Seilla Peri yang Terluka .. part seven

Pernahkah kamu begitu takut akan kehilangan. Terkadang aku bingung, padahal sebagai seorang peri seharusnya aku bisa melepaskan dan bisa menghilang begitu saja dengan sebuah pendaran cahaya. Sepertinya sudah lama sekali aku mengenal Pino dan sudah selama itulah aku bebas menjadi diriku sendiri, bebas menangis di depannya, bebas tertawa, bebas bercanda, bebas melakukan apa saja yang aku mau tanpa aku harus berpura-pura di depannya.

Sudah beberapa malam aku belum bertemu sama Pino, walau kadang aku dapat melihatnya tanpa memperlihatkan diriku padanya.. memang kesibukannya itu sepertinya terlalu terlalu terlalu banyak sampai terkadang untuk memanggilku pun saja melelahkan untukknya. Bagi kami peri, kami tidak seharusnya menampakkan diri pada manusia apabila kita tidak dipanggil atau terpanggil. Tapi aku begitu merindukannya, dan menelusuplah perasaan takut, takut kehilangan dan entah mengapa aku begitu takut hatiku akan hancur lagi.

“Seilla…” sebuah bisikan lembut ditengah tidurku malam itu. Aku terjaga perlahan dari tidurku dan mendapati sayapku berpendar perlahan. Masih dalam kantukku aku pun bertanya dalam hatiku sendiri, Pinokah yang memanggilku? atau mungkin seseorang lain yang pernah aku kenal. Hatiku berdebar, aku tersenyum kecil sendiri dan berharap-harap dalam hatiku kalau itu Pino.
“Seilla…” kembali bisikan itu membangunkan aku dari lamunanku.. Aku pun berpendar lagi dan menampakkan diri, menemukan Pino duduk di samping tempat tidurnya, terlihat begitu lelah, begitu lemas tetapi dia menyambutku dengan sebuah senyum.
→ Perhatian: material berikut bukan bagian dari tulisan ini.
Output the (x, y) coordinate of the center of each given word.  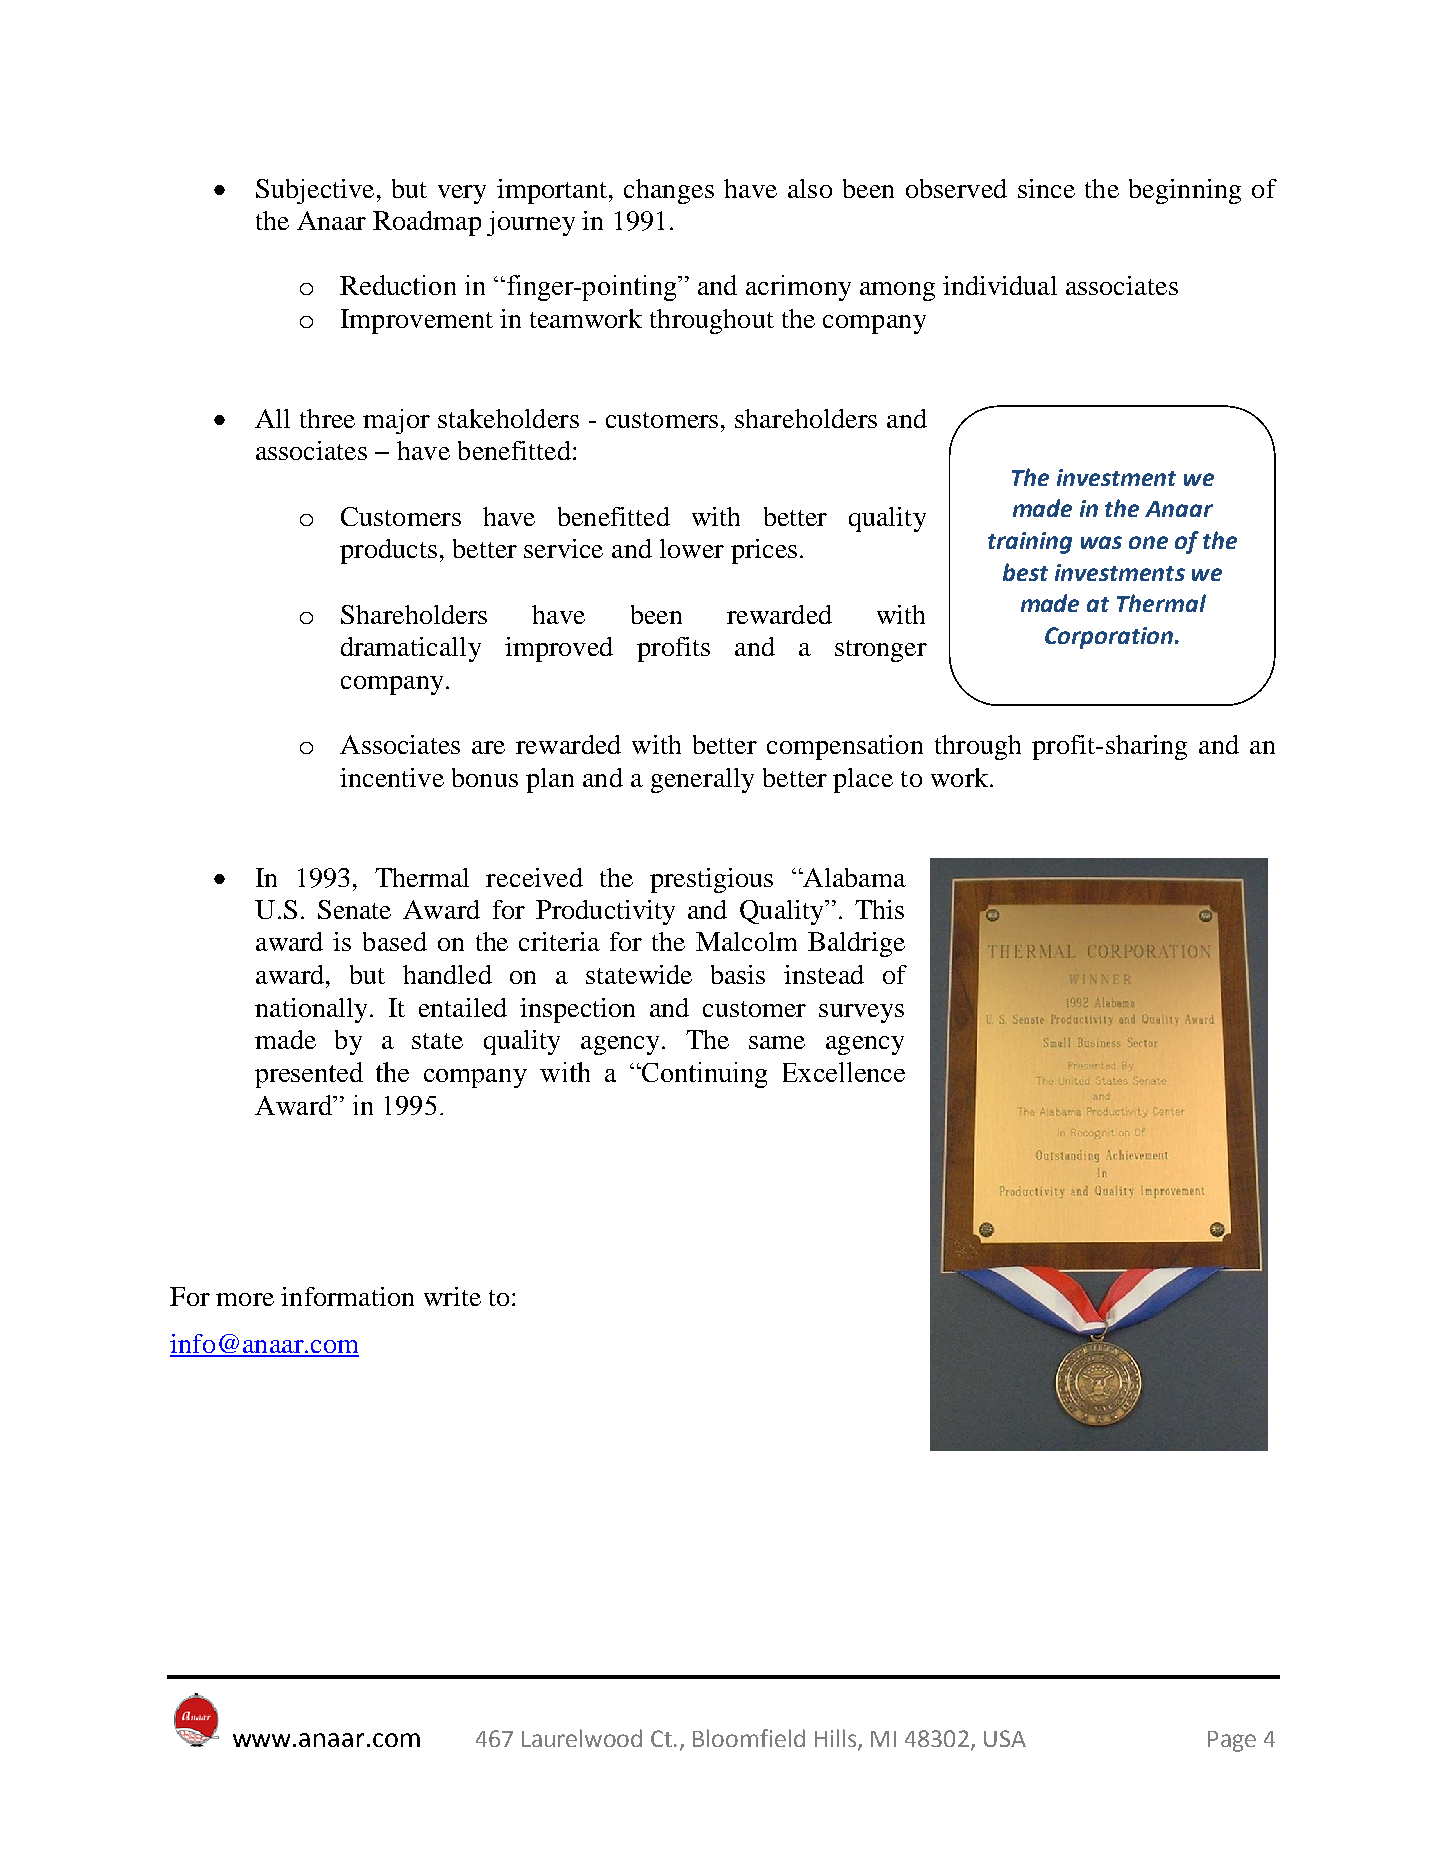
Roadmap (427, 223)
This (879, 909)
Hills (837, 1739)
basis (738, 974)
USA (1005, 1738)
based (395, 941)
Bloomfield (749, 1738)
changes (669, 191)
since (1046, 188)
“Pinoo… apa kabar?” tanyaku dengan suara yang kutahan-tahan meledak.. aku begitu merindukannya hingga aku terkadang bingung aku harus berkata apa.
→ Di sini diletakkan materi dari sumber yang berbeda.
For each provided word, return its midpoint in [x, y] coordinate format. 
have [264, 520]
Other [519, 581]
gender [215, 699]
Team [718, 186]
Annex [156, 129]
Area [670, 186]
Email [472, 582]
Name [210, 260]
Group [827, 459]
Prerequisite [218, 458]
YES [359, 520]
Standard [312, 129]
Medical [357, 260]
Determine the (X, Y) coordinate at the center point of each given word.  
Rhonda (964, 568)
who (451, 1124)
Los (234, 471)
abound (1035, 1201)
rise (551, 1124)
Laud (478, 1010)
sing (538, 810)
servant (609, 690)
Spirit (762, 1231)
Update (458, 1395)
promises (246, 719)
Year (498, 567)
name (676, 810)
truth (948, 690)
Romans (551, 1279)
“Baik Seilla, apa kabarmu? Rindukah kamu padaku?” pertanyaan yang aku tau merupakan candaannya hanya begitu terkena pada lubuk hatiku yang terdalam. Ternyata dia tidak mengetahui betapa aku merindukannya.
“Tentu saja aku rindu padamu. Mungkin kamu yang tidak rindu padaku Pino. Buktinya kamu menghilang bahkan tidak memberi kabar padaku sama sekali belakangan ini.” Jawabku pura-pura marah dan kecewa, walau rasa itu sedikit tersimpan di dalam hatiku yang terbelakang. Pino tertawa kecil lalu merebahkan tubuhnya di atas ranjang empuk tempatnya sedang duduk.
“Kalau aku tidak merindukanmu, tak mungkin aku memanggilmu sekarang khan peri manis?”
“Akuuu….” ingin aku katakan aku merindukannya, tapi kata-kata itu tertahan dan tersekat di tenggorokanku. Aku pun terdiam dan hanya mengamatinya dalam senyuman yang selalu muncul apabila aku melihatnya.
“Duduklah disini peri manis, aku punya banyak sekali cerita untukmu setelah sekian lama aku tidak bertemu denganmu, dan kamu juga pasti hutang banyak sekali cerita kepadaku.” katanya dengan mata terpejam kelelahan.
“Tidurlah Pino, aku akan menemanimu disini hingga waktu kunjungan periku habis. Ceritanya besok saja ya.. kamu butuh istirahat..” Jawabku sambil menghampirinya. Hanya gumaman yang aku dapatkan darinya, dan tak lama kemudian aku sudah tersenyum mendapatinya pulas tertidur. Dengkuran pelannya menghangatkan hati, dan aku merasa damai sekali setelah bertemu dengannya. Pino, kamulah jawaban pusat kenyamananku, dan aku harap aku tidak akan pernah kehilangan kamu.